START Supplied text

I want to write about Christian apologetics and moral issues, but all the news is about illegal immigration. So I feel that I must address some of the endless stream of lies and misrepresentations of the problem coming from the mainstream media.
Here is a helpful article from the Daily Signal that corrects four of the myths:
During the White House press briefing Monday, Homeland Security Secretary Kirstjen Nielsen said: “This is a very serious issue that has resulted after years and years of Congress not taking action.”
Here’s a look at four of the more questionable claims made about the enforcement action.
“The Democrats forced that law upon our nation,” Trump asserted last week.
Democrats, backed by some media commentators, counter that it’s not the law but a Trump administration policy.
Actually, experts say, the situation is a combination of a bipartisan law and a Clinton administration policy.
In 1997, the Clinton administration entered into something called the Flores Settlement Agreement, which ended a class action lawsuit first brought in the 1980s.
The settlement established a policy that the federal government would release unaccompanied minors from custody to their parents, relatives, or other caretakers after no more than 20 days, or, alternatively, determine the “least restrictive” setting for the child.
In a separate development, in 2008 the Democrat-controlled Congress approved bipartisan legislation to combat human trafficking and President George W. Bush, a Republican, signed it into law.
Section 235 (g) in that law, the William Wilberforce Trafficking Victims Protection Reauthorization Act, states that unaccompanied minors entering the United States must be transferred to the custody of the Department of Health and Human Services Office of Refugee Resettlement rather than to the Department of Homeland Security.
The U.S. Court of Appeals for the 9th Circuit expanded the Flores settlement in 2016 to include children brought to the country illegally by their parents.
For consistency between the provision of the anti-trafficking law and the 9th Circuit’s interpretation of the Flores agreement, children who came into the country illegally with parents had to be taken into HHS custody, said Art Arthur, former general counsel for Immigration and Naturalization Services (now known as Immigration and Customs Enforcement) as well as a former federal immigration judge.
“As soon as their parents are detained, the children are classified as unaccompanied,” Arthur, now a resident fellow for law and policy at the Center for Immigration Studies, told The Daily Signal.
Some media outlets have called the practice of separating children from parents at the border “unprecedented” or a “new low” for the United States.
That is the most important point that needs to be corrected. It’s important to note that families seeking asylum that enter the country legally are NOT separated. The separation is only for people with minors who enter the country ILLEGALLY and then are caught. But the main point is that everything the media is complaining about today was legal under the Obama administration. The only difference is that the media at that time had no interest in making Obama look bad.

END Supplied text
START Recorded information

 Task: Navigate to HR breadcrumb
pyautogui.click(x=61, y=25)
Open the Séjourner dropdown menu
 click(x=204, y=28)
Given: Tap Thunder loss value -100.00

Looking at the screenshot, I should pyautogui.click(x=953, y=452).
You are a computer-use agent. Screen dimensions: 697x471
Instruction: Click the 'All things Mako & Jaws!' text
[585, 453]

END Recorded information

Task list —
• A. According to the immigration piece, why did children who entered the country illegally with their parents have to be placed in HHS custody?
• B. In the rows, rewrite the lines from the one holding "Open the Séjourner dropdown menu" through the last row, inclusive, with "dropdown" changed to "drop-down" and nothing else altered. Return only those lines.

Expected responses —
• A. It was for consistency between the anti-trafficking law's provision, which requires unaccompanied minors to go to the custody of the HHS Office of Refugee Resettlement, and the 9th Circuit's interpretation of the Flores agreement, which extended it to children brought in illegally by their parents. Once the parents are detained, the children are classified as unaccompanied.

• B.
Open the Séjourner drop-down menu
 click(x=204, y=28)
Given: Tap Thunder loss value -100.00

Looking at the screenshot, I should pyautogui.click(x=953, y=452).
You are a computer-use agent. Screen dimensions: 697x471
Instruction: Click the 'All things Mako & Jaws!' text
[585, 453]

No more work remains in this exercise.